Le père et la mère d’Auguste sont présentés continuellement sous un jour odieux, ridicule, parfois atroce. Leur fils ne se départ jamais à leur égard d’une attitude hargneuse ; il les traîne dans la crotte, les soupçonne des pires turpitudes, essaye même une fois de les assassiner. Le langage du dit Auguste est d’ailleurs un monument de vulgarité insolente ; il ne peut proférer une phrase sans y fourrer des mots orduriers. Pourtant ces gens sont de braves gens. Pourtant, ils s’aiment entre eux. Et le malentendu qui les sépare, alors qu’ils sont faits pour s’entendre, alors qu’ils pourraient si facilement se consoler l’un l’autre des vicissitudes de l’existence, est d’autant plus déchirant qu’il a quelque chose de fatal, de général. L’humanité tout entière, avec sa charge d’âmes et de siècles, est impliquée dans ce minuscule désastre.

Au prix du sens de la fatalité qui se manifeste et s’évertue dans les deux grands livres de Louis-Ferdinand Céline, qu’est-ce que la pitié littéraire de M. Duhamel ? qu’est-ce que les élégants scrupules de M. Mauriac ? qu’est-ce que les petites crises nerveuses de Mme Colette ? qu’est-ce que la « poignante objectivité » de l’école populiste ?... On vient de rééditer le Voyage et Bagatelles. Ce dernier livre a déjà vieilli, justement parce qu’il collait miraculeusement aux circonstances et que les circonstances vont bon train. Mais le premier n’a pas pris une ride. J’avais tort, voici cinq ou six ans, de penser qu’il périrait par dessèchement de l’écriture.
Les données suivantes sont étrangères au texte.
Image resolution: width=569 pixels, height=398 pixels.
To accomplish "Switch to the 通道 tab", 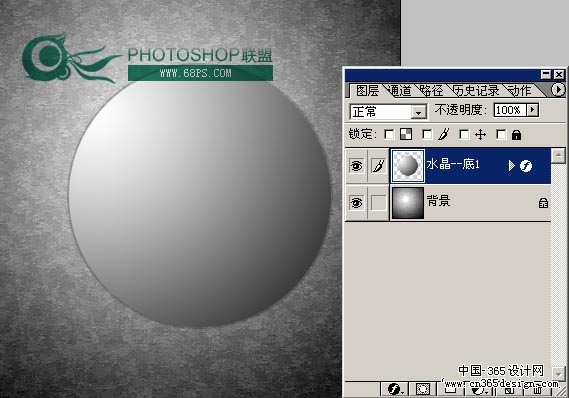I will [399, 91].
En fait, on a peine à se représenter aujourd’’hui les motifs pour lesquels ce début sensationnel fit pousser aux petites natures de l’élite artistique et littéraire tant d’exclamations d’horreur. À moins de deux lustres de distance, rien ne paraît (dans le genre) plus sûr et plus sage. Le polémiste échevelé des Beaux Draps et de L’Ecole des cadavres a l’art d’ « en remettre » énormément sur les témérités du conteur ( prétendu paroxystique ) dont il est issu. C’est que voilà : tout le monde a imité, dans l’intervalle, son élocution en bras de chemise, ses attaques exclamatives, son bégaiement expressif. Par comparaison avec les sous-Céline, avec les faux Céline, le vrai fait figure de modéré, encore largement engagé dans les lacs du conformisme.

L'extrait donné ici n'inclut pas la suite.